In [8]: import pdfbox
   ...: p = pdfbox.PDFBox()
   ...: 

In [9]: p
Out[9]: <pdfbox.PDFBox at 0x1046254e0>
cs95
  • 379,657
  • 97
  • 704
  • 746
  • 1
    thanks, downloading and setting it up worked for me. – Suyog Chadawar May 29 '18 at 05:37
  • how can I extract font size, color, font style with the help of pdfbox in python. I can only see functionality for extracting the text. – Suyog Chadawar May 29 '18 at 08:39
  • @SuyogChadawar Hey I'd recommend asking a new question. I'm not familiar with pdfbox, my knowledge ends with knowing how to install it. – cs95 May 29 '18 at 08:39
  • 1
    @SuyogChadawar There are very many questions (and answers) here on stack overflow dealing with that topic. – mkl May 29 '18 at 08:52
  • @mkl I searched for this on stackoverflow but could only find solutions for java and not in python, could you point me to the questions which will help me use pdfbox in python for extracting font size and others, thanks – Suyog Chadawar May 29 '18 at 09:41
  • As PDFBox is first and foremost a Java library, it is not surprising that most examples are in Java. It shouldn't be too difficult to port them, though. – mkl May 29 '18 at 16:35
1

Adding on to this answer, since it feels incomplete to a person installing this for the first time.

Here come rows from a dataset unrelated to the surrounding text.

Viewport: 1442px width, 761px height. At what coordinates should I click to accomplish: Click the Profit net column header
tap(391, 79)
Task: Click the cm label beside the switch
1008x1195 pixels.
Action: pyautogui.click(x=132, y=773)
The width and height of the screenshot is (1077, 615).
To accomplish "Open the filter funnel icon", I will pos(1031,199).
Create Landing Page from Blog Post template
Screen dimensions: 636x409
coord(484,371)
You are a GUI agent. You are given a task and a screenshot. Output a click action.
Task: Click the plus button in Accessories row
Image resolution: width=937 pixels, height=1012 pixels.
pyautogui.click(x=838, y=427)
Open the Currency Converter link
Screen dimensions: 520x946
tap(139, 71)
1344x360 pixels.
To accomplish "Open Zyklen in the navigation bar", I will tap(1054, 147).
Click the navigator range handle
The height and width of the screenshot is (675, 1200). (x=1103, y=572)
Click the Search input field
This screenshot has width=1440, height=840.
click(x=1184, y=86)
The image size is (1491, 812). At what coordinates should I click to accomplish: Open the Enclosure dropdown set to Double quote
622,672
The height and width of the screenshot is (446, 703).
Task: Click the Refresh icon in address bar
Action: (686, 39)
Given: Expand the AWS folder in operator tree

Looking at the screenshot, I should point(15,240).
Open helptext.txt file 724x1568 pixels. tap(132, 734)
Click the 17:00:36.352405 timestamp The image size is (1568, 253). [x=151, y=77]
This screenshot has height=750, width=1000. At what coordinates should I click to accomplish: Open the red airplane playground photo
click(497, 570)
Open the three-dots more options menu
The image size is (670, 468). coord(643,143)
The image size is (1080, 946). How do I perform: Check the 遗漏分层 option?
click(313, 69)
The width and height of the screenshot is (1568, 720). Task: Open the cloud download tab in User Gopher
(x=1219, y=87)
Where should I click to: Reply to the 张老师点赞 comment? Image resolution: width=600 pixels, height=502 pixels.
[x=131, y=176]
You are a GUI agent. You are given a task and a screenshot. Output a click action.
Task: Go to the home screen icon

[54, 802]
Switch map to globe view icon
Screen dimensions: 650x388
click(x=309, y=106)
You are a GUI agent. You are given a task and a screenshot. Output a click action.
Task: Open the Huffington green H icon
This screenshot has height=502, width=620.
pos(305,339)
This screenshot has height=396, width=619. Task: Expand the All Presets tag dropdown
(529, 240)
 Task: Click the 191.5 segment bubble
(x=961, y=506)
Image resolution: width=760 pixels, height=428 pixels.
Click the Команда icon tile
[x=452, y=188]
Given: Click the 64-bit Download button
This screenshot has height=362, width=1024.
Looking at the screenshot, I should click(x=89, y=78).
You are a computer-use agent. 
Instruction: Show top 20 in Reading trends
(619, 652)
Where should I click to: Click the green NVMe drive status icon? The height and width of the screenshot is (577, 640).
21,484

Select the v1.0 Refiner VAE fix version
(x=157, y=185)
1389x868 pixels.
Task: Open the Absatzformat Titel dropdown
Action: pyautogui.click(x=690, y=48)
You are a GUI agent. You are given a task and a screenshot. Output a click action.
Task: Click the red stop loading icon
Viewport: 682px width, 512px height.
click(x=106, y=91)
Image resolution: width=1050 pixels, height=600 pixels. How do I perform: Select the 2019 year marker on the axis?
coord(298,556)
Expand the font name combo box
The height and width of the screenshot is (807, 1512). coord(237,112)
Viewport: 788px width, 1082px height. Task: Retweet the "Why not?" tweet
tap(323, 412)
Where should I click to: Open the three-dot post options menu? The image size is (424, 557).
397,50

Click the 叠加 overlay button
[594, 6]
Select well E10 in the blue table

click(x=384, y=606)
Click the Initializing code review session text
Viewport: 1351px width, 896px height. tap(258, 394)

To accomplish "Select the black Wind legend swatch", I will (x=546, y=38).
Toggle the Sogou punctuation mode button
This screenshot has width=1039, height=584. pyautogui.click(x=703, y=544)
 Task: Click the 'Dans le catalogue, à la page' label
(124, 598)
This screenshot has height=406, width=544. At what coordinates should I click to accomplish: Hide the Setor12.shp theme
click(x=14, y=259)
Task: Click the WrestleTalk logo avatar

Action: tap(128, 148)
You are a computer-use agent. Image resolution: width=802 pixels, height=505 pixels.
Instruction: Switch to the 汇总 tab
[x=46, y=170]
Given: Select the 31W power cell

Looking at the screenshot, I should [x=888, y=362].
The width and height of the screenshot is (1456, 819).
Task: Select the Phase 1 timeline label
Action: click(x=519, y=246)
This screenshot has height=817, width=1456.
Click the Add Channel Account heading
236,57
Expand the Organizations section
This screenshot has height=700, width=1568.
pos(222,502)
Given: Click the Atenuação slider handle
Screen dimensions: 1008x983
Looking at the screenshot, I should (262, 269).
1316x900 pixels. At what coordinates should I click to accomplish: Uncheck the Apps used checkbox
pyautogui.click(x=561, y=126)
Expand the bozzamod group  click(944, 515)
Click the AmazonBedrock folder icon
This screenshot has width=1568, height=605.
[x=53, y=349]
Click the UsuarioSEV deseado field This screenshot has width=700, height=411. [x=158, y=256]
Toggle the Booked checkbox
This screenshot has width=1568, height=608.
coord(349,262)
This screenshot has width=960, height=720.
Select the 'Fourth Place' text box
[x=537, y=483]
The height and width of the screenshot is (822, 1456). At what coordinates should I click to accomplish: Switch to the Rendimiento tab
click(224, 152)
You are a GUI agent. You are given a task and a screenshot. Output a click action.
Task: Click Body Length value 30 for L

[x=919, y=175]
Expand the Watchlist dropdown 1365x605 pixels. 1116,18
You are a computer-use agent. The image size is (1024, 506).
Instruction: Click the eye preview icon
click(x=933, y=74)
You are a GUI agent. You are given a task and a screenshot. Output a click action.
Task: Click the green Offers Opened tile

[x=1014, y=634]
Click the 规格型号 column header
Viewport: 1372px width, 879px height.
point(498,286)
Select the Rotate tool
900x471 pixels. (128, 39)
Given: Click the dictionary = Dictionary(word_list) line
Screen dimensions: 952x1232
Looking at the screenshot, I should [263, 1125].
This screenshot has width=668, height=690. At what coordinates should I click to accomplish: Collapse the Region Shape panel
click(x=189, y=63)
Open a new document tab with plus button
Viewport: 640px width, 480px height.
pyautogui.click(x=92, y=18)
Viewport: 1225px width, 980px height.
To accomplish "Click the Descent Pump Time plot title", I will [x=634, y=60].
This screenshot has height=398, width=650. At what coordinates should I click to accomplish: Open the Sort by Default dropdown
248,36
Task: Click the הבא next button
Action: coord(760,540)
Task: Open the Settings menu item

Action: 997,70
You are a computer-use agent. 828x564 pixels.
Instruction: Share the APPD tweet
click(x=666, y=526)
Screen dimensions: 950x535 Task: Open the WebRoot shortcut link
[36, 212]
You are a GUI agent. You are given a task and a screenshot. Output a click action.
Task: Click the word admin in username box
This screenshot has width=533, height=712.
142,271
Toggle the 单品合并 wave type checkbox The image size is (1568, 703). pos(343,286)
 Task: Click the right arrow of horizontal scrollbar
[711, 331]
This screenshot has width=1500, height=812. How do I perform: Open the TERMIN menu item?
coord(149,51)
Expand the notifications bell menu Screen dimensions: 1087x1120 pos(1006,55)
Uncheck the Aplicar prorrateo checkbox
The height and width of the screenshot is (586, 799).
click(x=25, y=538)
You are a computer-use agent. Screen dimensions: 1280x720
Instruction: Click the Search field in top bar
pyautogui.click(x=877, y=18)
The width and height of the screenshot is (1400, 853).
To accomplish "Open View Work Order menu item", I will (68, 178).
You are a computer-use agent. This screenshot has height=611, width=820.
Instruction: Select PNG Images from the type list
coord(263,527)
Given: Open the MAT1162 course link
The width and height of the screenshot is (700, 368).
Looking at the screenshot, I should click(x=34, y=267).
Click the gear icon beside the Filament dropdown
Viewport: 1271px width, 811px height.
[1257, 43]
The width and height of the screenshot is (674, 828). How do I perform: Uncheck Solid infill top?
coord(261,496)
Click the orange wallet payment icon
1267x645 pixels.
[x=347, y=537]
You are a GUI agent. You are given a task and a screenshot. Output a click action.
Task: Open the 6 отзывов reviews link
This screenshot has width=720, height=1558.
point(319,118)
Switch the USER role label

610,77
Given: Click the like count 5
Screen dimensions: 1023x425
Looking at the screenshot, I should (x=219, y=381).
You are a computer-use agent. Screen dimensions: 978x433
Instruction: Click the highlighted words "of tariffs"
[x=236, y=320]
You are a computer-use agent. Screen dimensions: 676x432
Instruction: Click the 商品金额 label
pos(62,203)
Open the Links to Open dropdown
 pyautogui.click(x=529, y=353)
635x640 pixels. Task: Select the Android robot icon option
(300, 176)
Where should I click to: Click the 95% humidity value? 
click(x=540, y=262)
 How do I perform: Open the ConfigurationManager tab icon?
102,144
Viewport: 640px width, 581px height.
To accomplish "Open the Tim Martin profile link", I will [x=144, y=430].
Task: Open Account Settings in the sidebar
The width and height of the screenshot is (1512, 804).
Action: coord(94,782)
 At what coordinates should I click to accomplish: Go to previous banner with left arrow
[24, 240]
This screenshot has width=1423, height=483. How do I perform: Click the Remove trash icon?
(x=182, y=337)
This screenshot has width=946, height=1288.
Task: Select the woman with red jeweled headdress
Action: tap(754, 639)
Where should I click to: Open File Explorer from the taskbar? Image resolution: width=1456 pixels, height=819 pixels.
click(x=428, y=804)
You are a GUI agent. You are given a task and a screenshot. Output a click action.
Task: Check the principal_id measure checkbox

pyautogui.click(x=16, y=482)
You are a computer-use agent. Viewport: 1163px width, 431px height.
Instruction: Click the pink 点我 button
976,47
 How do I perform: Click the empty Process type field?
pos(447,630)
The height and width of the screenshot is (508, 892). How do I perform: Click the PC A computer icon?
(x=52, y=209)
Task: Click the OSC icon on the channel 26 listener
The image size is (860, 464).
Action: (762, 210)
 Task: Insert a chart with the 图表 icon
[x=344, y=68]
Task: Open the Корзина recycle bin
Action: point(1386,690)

Doing a pip install python-pdfbox points to the project https://pypi.org/project/python-pdfbox/, that is the expected behavior.

The usage instructions indicate to instantiate the pdfbox object like so: p = pdfbox.PDFbox().

At this point, some of us seeking answers may encounter said HTTP Error in this question.

Looking into the repository, notice that the version of pdfbox to download is hardcoded. This would imply anyone who pip installs this package will need to be "lucky" enough to have the version of apache pdfbox (which is a java library) at the same version as that.

Solution:

Disclaimer: I sought to make this work for Windows 10.

The package init looks for pdfbox-app on the environment variable. If it does not find it, it tries to download one. Hence the error.

  1. Download the latest pdfbox-app-{version}.jar from pdfbox apache.
  2. Set the environment variable for PDFBOX e.g set PDFBOX=C:\Dev\pdfbox-app-2.0.11.jar
  3. Start a new command line and try:
    • import pdfbox
    • p = pdfbox.PDFBox()
    • p.extract_text("some_filename")

Caveat: extract_text() does not recognize spaces file names with spaces, somehow...

Sean Ang
  • 21
  • 3